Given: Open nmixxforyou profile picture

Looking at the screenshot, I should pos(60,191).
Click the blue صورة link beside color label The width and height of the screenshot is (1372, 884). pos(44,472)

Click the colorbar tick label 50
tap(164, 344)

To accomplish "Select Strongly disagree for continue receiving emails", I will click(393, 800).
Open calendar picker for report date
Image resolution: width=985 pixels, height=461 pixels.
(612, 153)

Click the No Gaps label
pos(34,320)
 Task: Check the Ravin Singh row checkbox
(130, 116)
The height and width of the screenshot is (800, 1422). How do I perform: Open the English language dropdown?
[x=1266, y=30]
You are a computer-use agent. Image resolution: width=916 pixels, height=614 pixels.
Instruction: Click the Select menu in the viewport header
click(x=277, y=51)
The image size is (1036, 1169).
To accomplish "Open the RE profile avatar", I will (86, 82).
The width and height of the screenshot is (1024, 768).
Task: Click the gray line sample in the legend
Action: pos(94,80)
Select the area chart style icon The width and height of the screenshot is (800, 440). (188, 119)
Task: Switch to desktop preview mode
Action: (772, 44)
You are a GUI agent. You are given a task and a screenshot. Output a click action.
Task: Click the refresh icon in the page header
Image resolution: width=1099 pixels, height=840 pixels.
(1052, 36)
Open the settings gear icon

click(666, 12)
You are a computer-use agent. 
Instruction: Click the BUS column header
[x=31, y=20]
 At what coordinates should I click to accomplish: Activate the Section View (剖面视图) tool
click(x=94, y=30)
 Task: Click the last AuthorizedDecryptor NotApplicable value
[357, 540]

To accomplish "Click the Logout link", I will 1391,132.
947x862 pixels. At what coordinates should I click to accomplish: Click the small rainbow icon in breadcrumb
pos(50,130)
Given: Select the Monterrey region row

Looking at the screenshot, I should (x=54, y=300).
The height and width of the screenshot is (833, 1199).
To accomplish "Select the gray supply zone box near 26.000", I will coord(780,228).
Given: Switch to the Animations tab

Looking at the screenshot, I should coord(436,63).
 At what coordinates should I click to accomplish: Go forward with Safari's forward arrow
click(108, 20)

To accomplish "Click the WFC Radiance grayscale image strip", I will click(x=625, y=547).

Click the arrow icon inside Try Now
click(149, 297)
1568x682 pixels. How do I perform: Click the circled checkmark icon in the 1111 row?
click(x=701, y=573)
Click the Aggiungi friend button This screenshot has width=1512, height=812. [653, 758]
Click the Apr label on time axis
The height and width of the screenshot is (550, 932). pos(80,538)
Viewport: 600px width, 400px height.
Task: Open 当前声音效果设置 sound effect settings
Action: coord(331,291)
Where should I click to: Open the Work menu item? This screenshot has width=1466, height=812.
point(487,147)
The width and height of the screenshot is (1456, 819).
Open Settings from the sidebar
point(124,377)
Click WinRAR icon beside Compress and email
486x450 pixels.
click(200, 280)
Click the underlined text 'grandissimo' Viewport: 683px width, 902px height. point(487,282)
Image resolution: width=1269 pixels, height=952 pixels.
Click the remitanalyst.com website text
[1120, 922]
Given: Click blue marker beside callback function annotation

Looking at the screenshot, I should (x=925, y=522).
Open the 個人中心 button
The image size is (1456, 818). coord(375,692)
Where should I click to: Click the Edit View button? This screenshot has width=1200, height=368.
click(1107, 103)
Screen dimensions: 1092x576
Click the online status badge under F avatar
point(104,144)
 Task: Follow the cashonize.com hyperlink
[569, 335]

DESCRIPTION OF THE TASK: Could you write out all of the data above exactly as it appears, line for line?

THE SOLUTION:
Given: Open nmixxforyou profile picture

Looking at the screenshot, I should pos(60,191).
Click the blue صورة link beside color label The width and height of the screenshot is (1372, 884). pos(44,472)

Click the colorbar tick label 50
tap(164, 344)

To accomplish "Select Strongly disagree for continue receiving emails", I will click(393, 800).
Open calendar picker for report date
Image resolution: width=985 pixels, height=461 pixels.
(612, 153)

Click the No Gaps label
pos(34,320)
 Task: Check the Ravin Singh row checkbox
(130, 116)
The height and width of the screenshot is (800, 1422). How do I perform: Open the English language dropdown?
[x=1266, y=30]
You are a computer-use agent. Image resolution: width=916 pixels, height=614 pixels.
Instruction: Click the Select menu in the viewport header
click(x=277, y=51)
The image size is (1036, 1169).
To accomplish "Open the RE profile avatar", I will (86, 82).
The width and height of the screenshot is (1024, 768).
Task: Click the gray line sample in the legend
Action: pos(94,80)
Select the area chart style icon The width and height of the screenshot is (800, 440). (188, 119)
Task: Switch to desktop preview mode
Action: (772, 44)
You are a GUI agent. You are given a task and a screenshot. Output a click action.
Task: Click the refresh icon in the page header
Image resolution: width=1099 pixels, height=840 pixels.
(1052, 36)
Open the settings gear icon

click(666, 12)
You are a computer-use agent. 
Instruction: Click the BUS column header
[x=31, y=20]
 At what coordinates should I click to accomplish: Activate the Section View (剖面视图) tool
click(x=94, y=30)
 Task: Click the last AuthorizedDecryptor NotApplicable value
[357, 540]

To accomplish "Click the Logout link", I will 1391,132.
947x862 pixels. At what coordinates should I click to accomplish: Click the small rainbow icon in breadcrumb
pos(50,130)
Given: Select the Monterrey region row

Looking at the screenshot, I should (x=54, y=300).
The height and width of the screenshot is (833, 1199).
To accomplish "Select the gray supply zone box near 26.000", I will coord(780,228).
Given: Switch to the Animations tab

Looking at the screenshot, I should coord(436,63).
 At what coordinates should I click to accomplish: Go forward with Safari's forward arrow
click(108, 20)

To accomplish "Click the WFC Radiance grayscale image strip", I will click(x=625, y=547).

Click the arrow icon inside Try Now
click(149, 297)
1568x682 pixels. How do I perform: Click the circled checkmark icon in the 1111 row?
click(x=701, y=573)
Click the Aggiungi friend button This screenshot has width=1512, height=812. [653, 758]
Click the Apr label on time axis
The height and width of the screenshot is (550, 932). pos(80,538)
Viewport: 600px width, 400px height.
Task: Open 当前声音效果设置 sound effect settings
Action: coord(331,291)
Where should I click to: Open the Work menu item? This screenshot has width=1466, height=812.
point(487,147)
The width and height of the screenshot is (1456, 819).
Open Settings from the sidebar
point(124,377)
Click WinRAR icon beside Compress and email
486x450 pixels.
click(200, 280)
Click the underlined text 'grandissimo' Viewport: 683px width, 902px height. point(487,282)
Image resolution: width=1269 pixels, height=952 pixels.
Click the remitanalyst.com website text
[1120, 922]
Given: Click blue marker beside callback function annotation

Looking at the screenshot, I should (x=925, y=522).
Open the 個人中心 button
The image size is (1456, 818). coord(375,692)
Where should I click to: Click the Edit View button? This screenshot has width=1200, height=368.
click(1107, 103)
Screen dimensions: 1092x576
Click the online status badge under F avatar
point(104,144)
 Task: Follow the cashonize.com hyperlink
[569, 335]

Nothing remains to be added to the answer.